Summer is the perfect time to introduce more fish and seafood into your outdoor grilling lineup. As barbecues are primed and ready, you should be too.
Morsel for morsel, each bite of seafood offers tender, succulent flavours that satisfy your hunger as well as your nutritional needs. Not only do you gain the dietary benefits from noshing on fish and seafood, you also achieve the bonus of eating tasty proteins that go easy on the waistline.
Generally, meatier fish and seafood is best on an outdoor grill as you don’t want flakes of fish falling onto your coals. Think shrimp, lobster, tuna, salmon and meatier white fish varieties such as cod, halibut or swordfish.
Look for fish that has its skin intact as that makes the grilling process easier and reduces the odds of the fish falling apart. Also, says Dave Rihbany of Dave’s Fish Market in Burlington, don’t forget to oil the grill before laying down your fish as that will prevent it from sticking. If the grill feels too intimidating, place the fish on foil and then on the barbecue. That will save it from falling in.
What makes summertime the key time to expand your protein repertoire is the simple matter of availability. Certain types of fish and seafood are only available now so if you want maximum freshness and flavour, summer is the time to try it. “Getting stuff in season like fresh halibut and fresh salmon is good now because it’s not always available all year round,” says Shane R., a fishmonger at Whole Foods in Oakville.
The Mermaid and the Oyster in Kerr Village is a long-time favourite for its daily selection of fresh seafood, as well as a mouth-watering menu of seafood dishes for dine-in or takeout. And, if you want to bring an east coast-inspired oyster bar to your backyard BBQ get together, this is the place.
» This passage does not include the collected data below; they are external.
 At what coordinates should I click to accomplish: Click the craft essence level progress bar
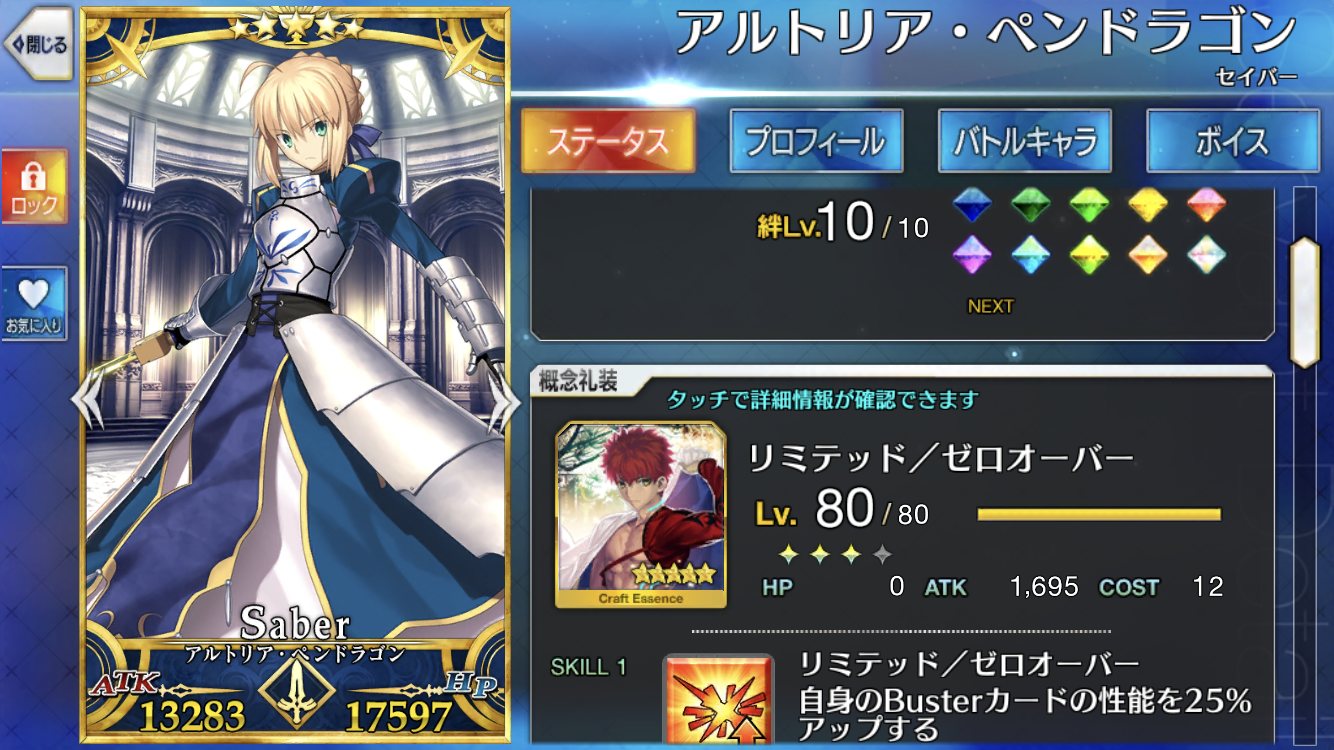coord(1099,515)
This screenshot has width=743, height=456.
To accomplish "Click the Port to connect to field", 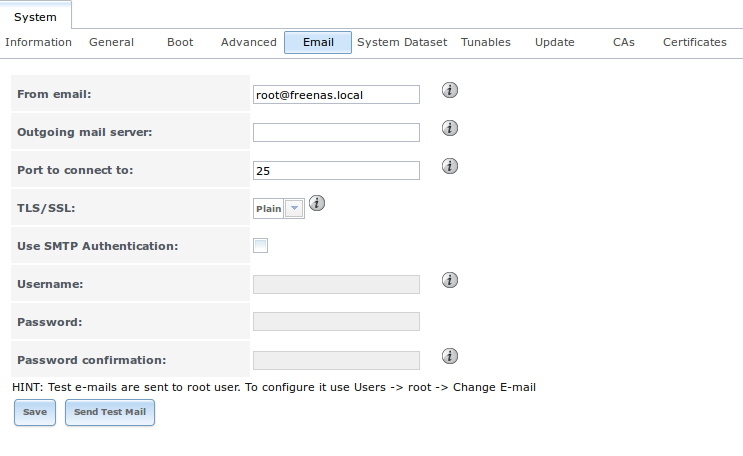I will point(336,171).
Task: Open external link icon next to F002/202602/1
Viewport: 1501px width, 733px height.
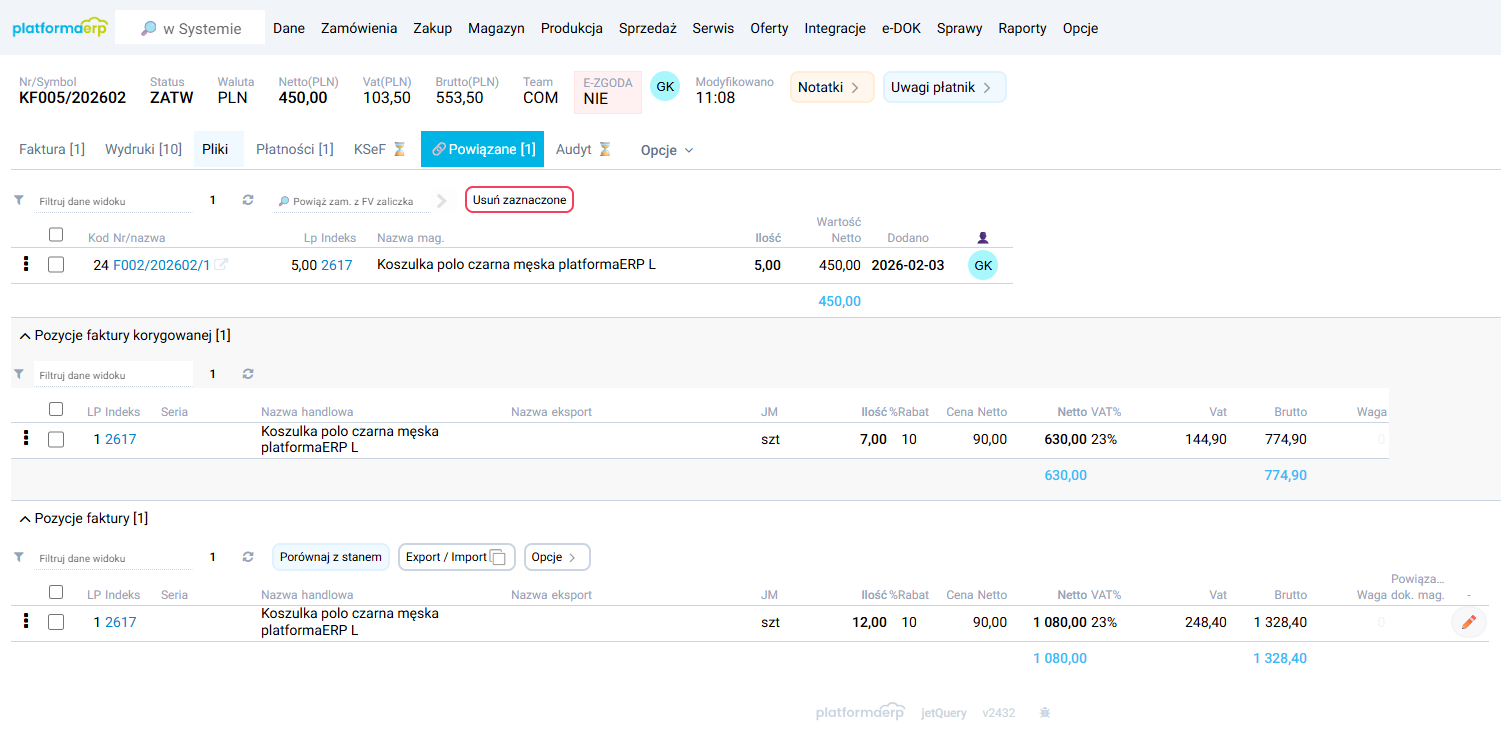Action: [221, 265]
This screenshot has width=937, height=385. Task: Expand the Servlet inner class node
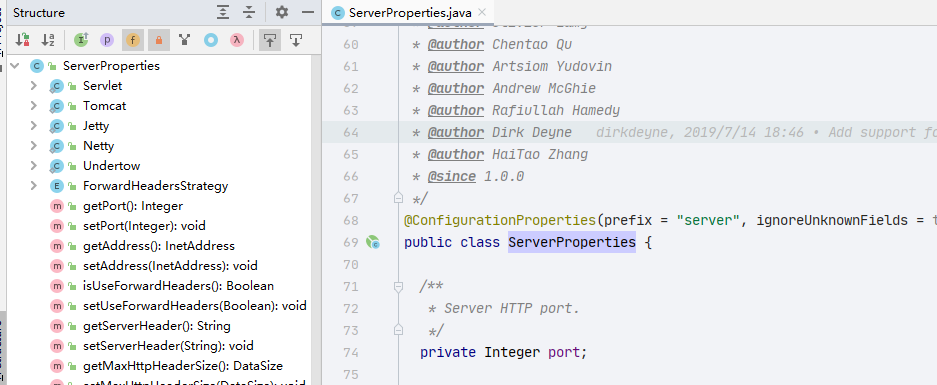coord(34,85)
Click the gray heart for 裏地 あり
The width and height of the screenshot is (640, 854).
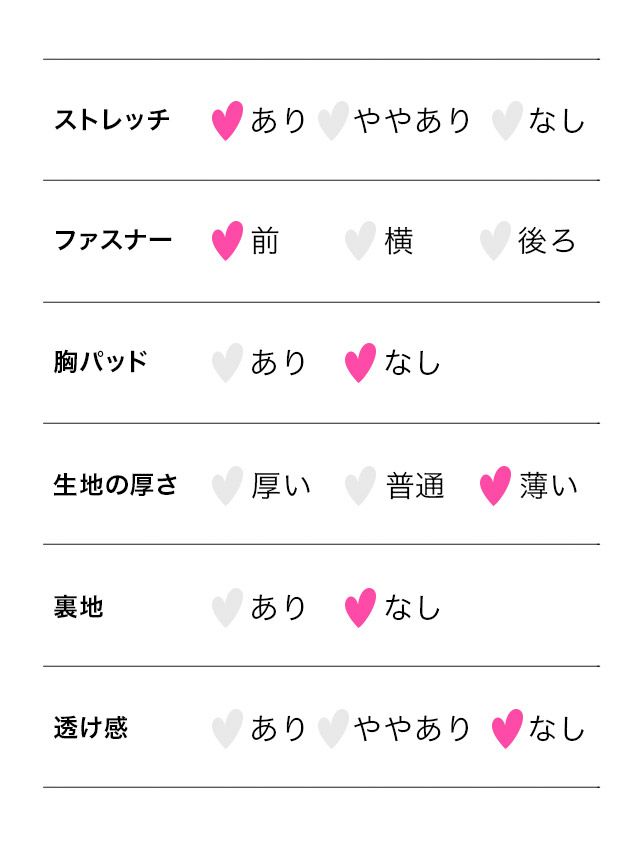(227, 607)
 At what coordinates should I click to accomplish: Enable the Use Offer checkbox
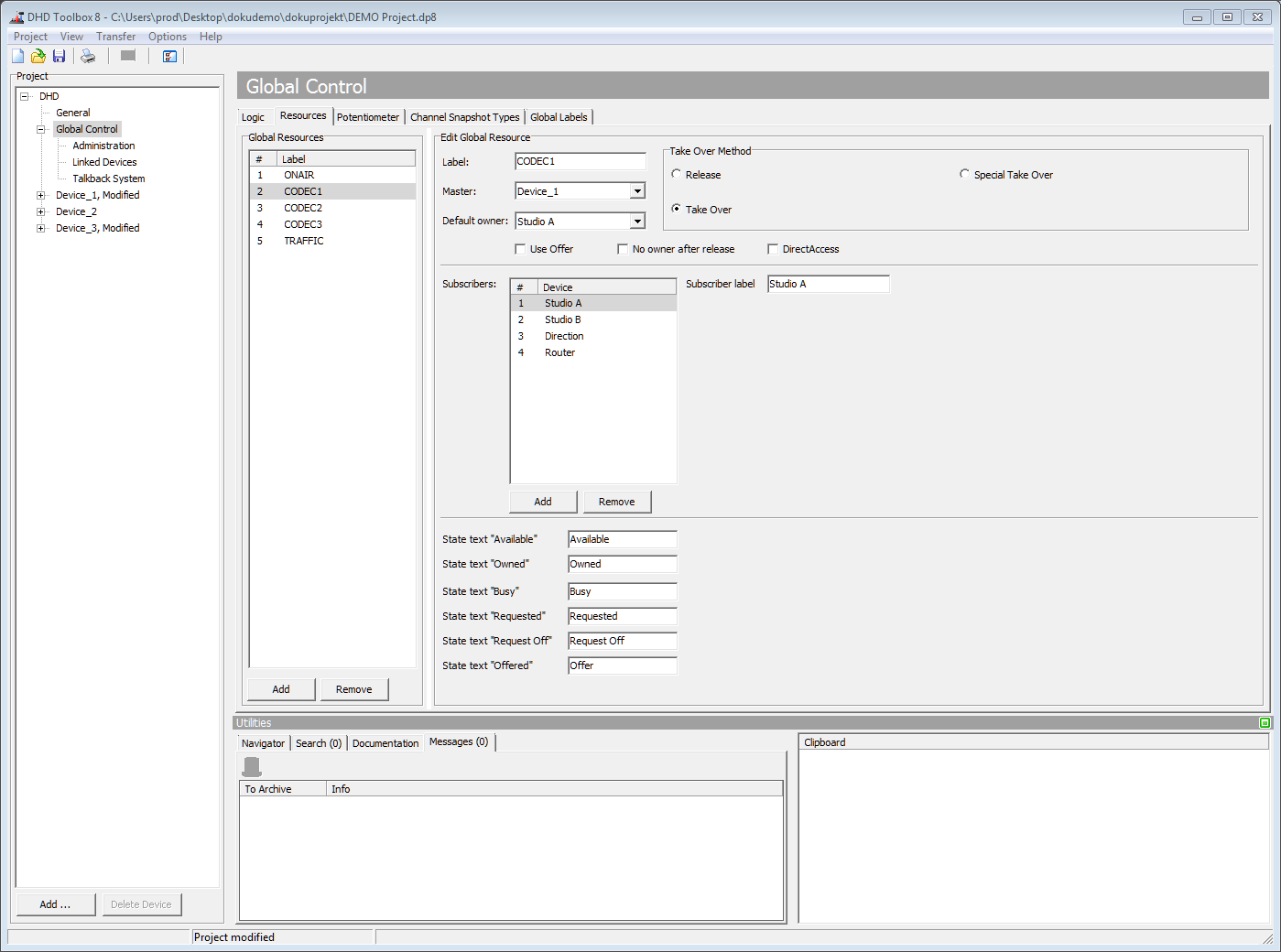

When seasoning your fish and seafood, the experts often prefer simplicity. Shane suggests salt and pepper, fresh lemon juice and perhaps a dash of Cajun or blackening rub. “When it comes to white fish, you can use whatever seasoning you like as the fish is so mild it will take on the flavour profiles of what you use.”
To widen your fish and seafood experience, Rihbany recommends trying multiple cooking methods in one go. “I like a mixed grill,” says Rihbany, who’s been a fishmonger for 40 years. “Pick a piece with sauce and try a piece with nothing on it. I like to make kebobs with tuna, swordfish and shrimp.”
When it comes to selecting fish and seafood, stay away from discoloured flesh, dried or dehydrated skin or meat. Disregard product that has black spots because that means it has aged before it was frozen. “You don’t want it sitting out in the open air all day,” says Rihbany. “And I don’t recommend discounted fish.”
Fish is a quick-cooking protein so engaging in a 15-minute chat with a neighbour while cooking may not be a good idea. Depending on your taste, fish does not need to be fully cooked and some people actually prefer it when it’s a little translucent in the centre. But Shane cautions against serving fish, especially wild fish, that is too underdone. “With wild varieties there’s a risk of parasites and bacteria if you eat it too raw. Any raw fish would run that risk, but typically wild varieties are more prone to it.”
One of the big draws of seafood is its perceived health benefits. It’s low in fat, high in protein and a great source of Omega-3 DHA essential fatty acids. Other health benefits in seafood are derived from vitamins A and D, which are found in fish liver oils, as well as high levels of the B complex vitamins, particularly niacin, B-12 and B-6. It’s also a perfect protein for gluten-free diners and those following reduced gluten diets.
So fire up the grill, give the traditional burgers and hot dogs a pass, and experiment with seafood this summer. You won’t be disappointed.